Epidemiology of renal cell carcinoma. Conclusion | ПРЕЦИЗИОННАЯ ОНКОЛОГИЯ

Conclusion

Kidney cancer. Principles and practice. Second edition. Primo N. Lara, Jr. Eric Jonasch (Editors). Springer International Publishing (2015)


Renal cell carcinoma incidence has continued to increase over several decades among all racial groups. This has been in the context of widespread use of diagnostic imaging and increasing prevalence of risk factors leading to the diagnosis of smaller tumors and localized disease. Cigarette smoking, excess body weight leading to increased BMI, and hypertension are established modifiable risk factors of RCC and have likely contributed to the increasing prevalence of RCC in both sexes. The variation in the prevalence of these factors across subpopulations may explain the racial and geographic variation in RCC incidence observed, not only in the United States but worldwide. These risk factors may contribute to as much as 50% of all RCC cases and are targets for preventative strategies in reducing RCC incidence. The relative contribution of other risk factors such as occupational and environmental exposures, hormonal factors, and dietary considerations are not as clearly elucidated. While only a small proportion of renal cell carcinoma occur within the milieu of familial cancer syndromes, genetic susceptibility and its interplay with environmental exposures play an important role in the etiology and development of sporadic renal cell carcinoma. Genetic polymorphisms may modulate an effect on metabolic activation and detoxification enzymes, which will allow improved analysis and interpretation of exposure associations that are important in the initiation and progression of RCC. The multifactorial nature of RCC requires that further studies are conducted to explain underlying factors that may influence individual risk and to elucidate complex relationships between potential genetic, lifestyle, and environmental elements on cancer development.

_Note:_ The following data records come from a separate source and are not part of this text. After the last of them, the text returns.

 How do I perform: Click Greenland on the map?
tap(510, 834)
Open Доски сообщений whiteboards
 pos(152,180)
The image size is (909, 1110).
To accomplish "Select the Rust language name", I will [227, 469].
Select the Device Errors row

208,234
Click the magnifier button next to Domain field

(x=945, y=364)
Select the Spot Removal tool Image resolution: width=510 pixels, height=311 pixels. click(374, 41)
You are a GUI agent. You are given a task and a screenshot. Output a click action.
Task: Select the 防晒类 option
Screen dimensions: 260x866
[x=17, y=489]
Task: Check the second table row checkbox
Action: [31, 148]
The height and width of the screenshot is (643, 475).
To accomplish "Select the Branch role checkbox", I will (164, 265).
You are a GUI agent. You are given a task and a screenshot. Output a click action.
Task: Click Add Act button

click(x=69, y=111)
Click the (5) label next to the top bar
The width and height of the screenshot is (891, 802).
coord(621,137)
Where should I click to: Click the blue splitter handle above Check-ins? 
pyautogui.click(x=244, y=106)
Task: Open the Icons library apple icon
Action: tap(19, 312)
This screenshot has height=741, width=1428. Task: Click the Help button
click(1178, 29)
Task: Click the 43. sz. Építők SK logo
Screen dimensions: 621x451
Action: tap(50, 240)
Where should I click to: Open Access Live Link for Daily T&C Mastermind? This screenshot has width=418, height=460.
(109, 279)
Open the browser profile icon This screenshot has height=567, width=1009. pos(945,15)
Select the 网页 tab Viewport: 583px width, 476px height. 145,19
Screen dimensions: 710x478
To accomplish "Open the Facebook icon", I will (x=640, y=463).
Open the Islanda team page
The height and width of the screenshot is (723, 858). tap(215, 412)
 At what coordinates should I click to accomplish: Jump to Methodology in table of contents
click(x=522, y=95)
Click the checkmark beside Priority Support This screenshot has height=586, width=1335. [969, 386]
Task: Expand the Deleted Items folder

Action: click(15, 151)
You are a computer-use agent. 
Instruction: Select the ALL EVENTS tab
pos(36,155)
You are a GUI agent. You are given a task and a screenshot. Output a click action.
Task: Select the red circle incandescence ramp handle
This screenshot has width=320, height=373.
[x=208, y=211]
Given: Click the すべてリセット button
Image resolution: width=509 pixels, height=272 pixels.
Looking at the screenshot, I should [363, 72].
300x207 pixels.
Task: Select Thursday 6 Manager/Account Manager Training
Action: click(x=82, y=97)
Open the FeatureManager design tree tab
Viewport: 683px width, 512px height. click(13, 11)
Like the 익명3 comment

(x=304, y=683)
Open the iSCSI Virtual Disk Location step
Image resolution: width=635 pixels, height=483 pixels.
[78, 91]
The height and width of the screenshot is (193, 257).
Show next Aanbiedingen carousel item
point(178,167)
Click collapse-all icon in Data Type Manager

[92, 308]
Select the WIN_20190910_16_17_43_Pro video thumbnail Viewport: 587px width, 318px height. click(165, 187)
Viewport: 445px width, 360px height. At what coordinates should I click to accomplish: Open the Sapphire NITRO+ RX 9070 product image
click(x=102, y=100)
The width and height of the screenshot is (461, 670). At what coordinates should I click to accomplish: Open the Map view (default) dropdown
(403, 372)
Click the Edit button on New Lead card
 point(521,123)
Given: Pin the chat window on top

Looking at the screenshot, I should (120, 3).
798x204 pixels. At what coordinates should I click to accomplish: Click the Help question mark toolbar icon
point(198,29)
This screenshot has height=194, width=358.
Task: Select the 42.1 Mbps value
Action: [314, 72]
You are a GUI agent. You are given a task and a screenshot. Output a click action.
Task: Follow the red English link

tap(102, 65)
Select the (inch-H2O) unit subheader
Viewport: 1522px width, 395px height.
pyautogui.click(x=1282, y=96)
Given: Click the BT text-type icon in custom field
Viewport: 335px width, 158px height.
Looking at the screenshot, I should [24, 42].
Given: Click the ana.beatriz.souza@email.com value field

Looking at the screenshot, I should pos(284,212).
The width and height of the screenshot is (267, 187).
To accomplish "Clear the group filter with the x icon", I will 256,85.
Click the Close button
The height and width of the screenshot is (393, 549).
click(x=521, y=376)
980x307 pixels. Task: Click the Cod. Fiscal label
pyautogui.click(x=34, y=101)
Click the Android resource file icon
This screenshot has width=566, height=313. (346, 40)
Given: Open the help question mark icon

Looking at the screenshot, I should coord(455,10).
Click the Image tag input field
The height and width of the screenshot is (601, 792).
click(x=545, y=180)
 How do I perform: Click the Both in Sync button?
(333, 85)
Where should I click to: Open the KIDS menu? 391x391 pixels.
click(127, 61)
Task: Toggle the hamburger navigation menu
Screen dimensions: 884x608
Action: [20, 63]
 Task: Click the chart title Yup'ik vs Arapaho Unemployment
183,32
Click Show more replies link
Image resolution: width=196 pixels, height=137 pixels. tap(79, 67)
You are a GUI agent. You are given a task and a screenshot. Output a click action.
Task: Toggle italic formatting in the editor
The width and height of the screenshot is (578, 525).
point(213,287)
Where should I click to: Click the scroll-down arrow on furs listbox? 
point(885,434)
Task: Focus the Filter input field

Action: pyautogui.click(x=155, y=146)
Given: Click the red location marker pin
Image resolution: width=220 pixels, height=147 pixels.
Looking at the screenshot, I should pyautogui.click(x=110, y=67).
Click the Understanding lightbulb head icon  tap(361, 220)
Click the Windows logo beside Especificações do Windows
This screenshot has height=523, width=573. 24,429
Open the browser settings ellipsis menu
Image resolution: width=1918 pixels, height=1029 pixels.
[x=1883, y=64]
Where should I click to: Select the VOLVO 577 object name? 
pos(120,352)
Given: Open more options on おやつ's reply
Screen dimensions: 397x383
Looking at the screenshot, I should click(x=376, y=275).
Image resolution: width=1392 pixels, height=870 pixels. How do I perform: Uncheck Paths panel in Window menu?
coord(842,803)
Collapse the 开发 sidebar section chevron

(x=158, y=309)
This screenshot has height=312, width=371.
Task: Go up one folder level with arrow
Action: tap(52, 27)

Due to the advances in the molecular and genetic biology of renal cell carcinoma, a paradigm shift has occurred in the treatment of patients with advanced renal cell carcinoma. Advances in the molecular genetics of RCC syndromes have allowed earlier genetic testing leading to improvements in detection, surgical interventions, and therapeutic approaches. The development of targeted therapies involving the VEGF and mTOR pathway in renal cell carcinoma has drastically improved the survival and outcomes of patients afflicted with this malignancy.